Nog meer tegenstrijdigheden in Mind over Matter (2001). De installatie bestaat uit een grote transparante plaat waarop een foto is afgedrukt, ondersteund door een houten constructie en de rug van een piepschuimen man. Op de foto komen drie mannen en een vrouw in een heideachtige omgeving op de toeschouwer af gerend. Achter hen doemen rook en de vage contouren van de constructie op. Ze lijken op de vlucht te zijn voor een geheimzinnige, angstaanjagende grootmacht. Tot zover doet het vooral denken aan een filmposter, waarop een spannend actiemoment van de helden wordt getoond. Maar dan zijn ook hier weer die onbegrijpelijke flessen schoonmaakmiddel. Balancerend op armen, gekneld in handen en tussen kin en borst sjouwen ze er tientallen met zich mee. Ook hun uiterlijk is nou niet bepaald glamoureus of heldhaftig. Het lijkt meer een aantal van achter hun bureau vandaan geplukte bleke ambtenaren met hun driedelig grijs en rode mantelpakje. Ook hier brengen de voor de hand liggende associaties me niet veel verder. Ze stokken op de onalledaagse en volstrekt bizarre combinaties.

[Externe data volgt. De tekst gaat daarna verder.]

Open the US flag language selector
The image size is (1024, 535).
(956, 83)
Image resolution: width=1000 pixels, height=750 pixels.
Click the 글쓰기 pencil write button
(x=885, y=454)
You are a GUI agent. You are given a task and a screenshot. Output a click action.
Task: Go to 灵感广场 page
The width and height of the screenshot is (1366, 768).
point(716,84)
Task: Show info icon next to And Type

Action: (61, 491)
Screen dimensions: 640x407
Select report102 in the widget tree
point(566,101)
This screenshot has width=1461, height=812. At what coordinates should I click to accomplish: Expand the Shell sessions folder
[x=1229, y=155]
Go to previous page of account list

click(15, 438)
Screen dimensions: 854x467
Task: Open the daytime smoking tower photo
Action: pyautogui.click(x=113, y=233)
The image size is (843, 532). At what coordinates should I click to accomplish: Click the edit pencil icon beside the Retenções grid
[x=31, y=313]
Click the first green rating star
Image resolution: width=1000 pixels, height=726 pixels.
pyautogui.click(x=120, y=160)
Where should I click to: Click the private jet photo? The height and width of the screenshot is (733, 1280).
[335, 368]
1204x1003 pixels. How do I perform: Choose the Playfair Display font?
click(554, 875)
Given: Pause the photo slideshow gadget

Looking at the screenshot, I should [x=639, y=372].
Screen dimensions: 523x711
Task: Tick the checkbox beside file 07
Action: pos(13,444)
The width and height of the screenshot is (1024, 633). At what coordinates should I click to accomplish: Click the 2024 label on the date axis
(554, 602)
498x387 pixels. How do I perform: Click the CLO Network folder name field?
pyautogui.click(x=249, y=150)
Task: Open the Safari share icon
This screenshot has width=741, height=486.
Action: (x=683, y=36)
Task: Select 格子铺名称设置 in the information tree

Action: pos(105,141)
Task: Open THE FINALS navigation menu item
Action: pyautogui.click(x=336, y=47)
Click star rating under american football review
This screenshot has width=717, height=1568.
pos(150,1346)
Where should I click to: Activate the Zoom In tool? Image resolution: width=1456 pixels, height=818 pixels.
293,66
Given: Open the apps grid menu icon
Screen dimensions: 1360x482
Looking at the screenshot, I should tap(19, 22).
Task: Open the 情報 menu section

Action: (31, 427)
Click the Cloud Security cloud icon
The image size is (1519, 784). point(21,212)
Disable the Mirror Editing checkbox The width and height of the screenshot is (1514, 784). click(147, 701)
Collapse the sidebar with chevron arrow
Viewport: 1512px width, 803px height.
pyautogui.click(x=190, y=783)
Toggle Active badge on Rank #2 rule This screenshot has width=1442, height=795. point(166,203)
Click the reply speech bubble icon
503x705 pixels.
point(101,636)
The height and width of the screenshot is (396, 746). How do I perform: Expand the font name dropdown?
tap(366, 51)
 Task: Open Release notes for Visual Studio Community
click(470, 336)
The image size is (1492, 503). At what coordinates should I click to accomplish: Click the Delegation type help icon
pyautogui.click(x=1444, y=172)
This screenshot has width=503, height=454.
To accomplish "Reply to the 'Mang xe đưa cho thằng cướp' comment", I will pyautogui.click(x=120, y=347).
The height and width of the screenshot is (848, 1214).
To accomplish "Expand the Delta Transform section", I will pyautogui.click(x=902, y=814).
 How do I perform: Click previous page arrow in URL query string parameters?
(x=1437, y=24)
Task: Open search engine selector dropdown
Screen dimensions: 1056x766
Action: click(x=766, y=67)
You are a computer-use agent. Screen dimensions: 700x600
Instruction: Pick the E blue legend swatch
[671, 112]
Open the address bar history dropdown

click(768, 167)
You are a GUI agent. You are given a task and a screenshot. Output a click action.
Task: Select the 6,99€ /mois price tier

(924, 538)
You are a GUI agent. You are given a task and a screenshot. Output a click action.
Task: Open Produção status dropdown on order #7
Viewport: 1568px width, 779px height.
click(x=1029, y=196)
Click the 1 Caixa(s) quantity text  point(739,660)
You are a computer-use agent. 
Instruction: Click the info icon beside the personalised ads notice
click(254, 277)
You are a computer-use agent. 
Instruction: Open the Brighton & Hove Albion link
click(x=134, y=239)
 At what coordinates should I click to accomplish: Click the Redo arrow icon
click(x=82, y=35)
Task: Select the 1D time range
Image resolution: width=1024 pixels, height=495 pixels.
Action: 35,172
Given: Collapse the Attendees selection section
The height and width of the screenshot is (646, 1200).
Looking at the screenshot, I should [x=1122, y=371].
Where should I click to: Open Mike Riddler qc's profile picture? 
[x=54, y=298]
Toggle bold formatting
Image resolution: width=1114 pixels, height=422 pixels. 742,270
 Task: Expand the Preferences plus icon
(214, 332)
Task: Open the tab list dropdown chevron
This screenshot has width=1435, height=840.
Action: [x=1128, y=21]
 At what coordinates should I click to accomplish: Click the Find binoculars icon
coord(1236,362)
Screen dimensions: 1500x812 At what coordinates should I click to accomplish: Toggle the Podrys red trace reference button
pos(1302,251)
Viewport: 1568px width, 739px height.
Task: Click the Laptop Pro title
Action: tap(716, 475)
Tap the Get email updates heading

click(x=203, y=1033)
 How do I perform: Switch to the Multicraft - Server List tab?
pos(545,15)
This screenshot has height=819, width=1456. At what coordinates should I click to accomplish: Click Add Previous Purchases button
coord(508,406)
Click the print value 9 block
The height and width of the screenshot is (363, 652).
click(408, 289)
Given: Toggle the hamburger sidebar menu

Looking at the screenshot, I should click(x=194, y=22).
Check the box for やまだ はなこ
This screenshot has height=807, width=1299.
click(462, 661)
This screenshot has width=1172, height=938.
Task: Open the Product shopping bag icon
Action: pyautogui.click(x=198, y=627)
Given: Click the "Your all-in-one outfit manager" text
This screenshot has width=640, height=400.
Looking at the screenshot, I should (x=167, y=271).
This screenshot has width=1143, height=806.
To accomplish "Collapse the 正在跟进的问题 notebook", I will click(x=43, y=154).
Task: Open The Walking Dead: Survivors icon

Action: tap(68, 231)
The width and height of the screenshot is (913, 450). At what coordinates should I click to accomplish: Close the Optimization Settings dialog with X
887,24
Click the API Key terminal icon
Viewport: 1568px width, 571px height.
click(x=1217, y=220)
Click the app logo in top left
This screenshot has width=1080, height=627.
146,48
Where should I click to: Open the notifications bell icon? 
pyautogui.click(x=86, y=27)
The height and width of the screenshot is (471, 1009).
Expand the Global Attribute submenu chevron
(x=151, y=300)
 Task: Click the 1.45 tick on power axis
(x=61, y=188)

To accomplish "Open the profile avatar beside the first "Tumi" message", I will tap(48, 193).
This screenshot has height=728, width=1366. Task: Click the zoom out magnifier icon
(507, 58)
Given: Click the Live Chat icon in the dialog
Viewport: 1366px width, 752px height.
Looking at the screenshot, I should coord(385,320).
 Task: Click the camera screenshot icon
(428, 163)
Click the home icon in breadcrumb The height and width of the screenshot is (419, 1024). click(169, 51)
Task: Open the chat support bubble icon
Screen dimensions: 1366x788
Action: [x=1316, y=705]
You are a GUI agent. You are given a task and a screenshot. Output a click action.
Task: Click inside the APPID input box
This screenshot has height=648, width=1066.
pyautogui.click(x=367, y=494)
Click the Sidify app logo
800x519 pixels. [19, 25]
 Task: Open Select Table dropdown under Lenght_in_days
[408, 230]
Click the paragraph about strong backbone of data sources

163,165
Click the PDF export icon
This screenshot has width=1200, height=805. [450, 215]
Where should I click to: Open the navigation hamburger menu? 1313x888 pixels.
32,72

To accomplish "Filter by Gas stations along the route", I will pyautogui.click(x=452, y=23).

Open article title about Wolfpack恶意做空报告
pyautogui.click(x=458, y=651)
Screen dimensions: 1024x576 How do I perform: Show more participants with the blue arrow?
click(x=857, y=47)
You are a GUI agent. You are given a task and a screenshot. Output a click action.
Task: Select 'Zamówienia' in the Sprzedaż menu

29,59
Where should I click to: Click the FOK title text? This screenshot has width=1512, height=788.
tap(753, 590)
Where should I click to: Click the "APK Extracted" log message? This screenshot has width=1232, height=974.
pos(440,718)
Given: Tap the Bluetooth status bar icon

Wilma, 2006, Sylvie Zijlmans, Duratrans, lampen en hout |
Water, rook en vuur
De rode draad in de tentoonstelling lijken de elementen water, rook en vuur te zijn. Ze maken de voorstellingen die Zijlmans fotografisch vastlegt extra geheimzinnig. Een tafel vol kopjes, glazen en bierflesjes wordt door de rookpluimen die hier en daar opstijgen een spannend landschap (Reconstruction, 2003). En het tafereel van een man in pak die, omgeven door groene schemering, tot zijn knieën in de sloot staat, krijgt een buitenaardse lading door het oogverblindende witte licht waarmee de auto in de berm is gevuld (The Solution, 2005). Heel anders van sfeer, maar net zo onbegrijpelijk is de scène op de foto De exporteur (2003). We kijken weer mee in een hachelijke situatie waarbij doorsnee kantoorpersoneel betrokken is. Het lijkt alsof de man rechts op een onoplosbaar punt in het gesprek het besluit heeft genomen een enorme slok water te nemen en zijn collega’s vol in het gezicht te sproeien. De elementen zorgen voor extra onduidelijkheid van de inhoud, maar Zijlmans zet ze geweldig in voor het creëren van heldere, uitgebalanceerde composities. Zo maakt ze bijvoorbeeld in het titelwerk van de tentoonstelling (The Uninvited, 2003) gebruik van de spiegelende oppervlakte van de natte vloer, waarin de witte pilaren in de lichte, industriële ruimte worden gereflecteerd en het beeld een heel sterk verticaal en ritmisch karakter krijgt.
Vertrouwen
Zijlmans’ installaties laten dezelfde nadrukkelijke helderheid in het toepassen van beeldmiddelen, materiaal en techniek zien. De grote ‘lijntekening’ Dawn (2006) van een aantal vrouwen in lange, geplooide gewaden is rechtstreeks met zwart snoer op de muur aangebracht, hier en daar onderbroken door een stukje buisverlichting in de vorm van een gezicht, hand of voet. Alle zwarte snoeren zijn zichtbaar om lange, houten, in de muur geprikte stokjes gebogen en te volgen tot hun connectie met de haspels die in een boogje op de grond staan. De transparantie in vorm die Zijlmans de toeschouwer schenkt, heeft gevolgen. Het wekt vertrouwen. Op deze manier krijgt Zijlmans het steeds weer voor elkaar mij de meest raadselachtige en enigszins bedreigende taferelen voor te schotelen, zonder dat het echt angstaanjagend wordt. De nieuwsgierigheid is gewekt en de bereidheid ontstaat Zijlmans in al haar werelden te volgen. Ook al ben ik misschien niet uitgenodigd.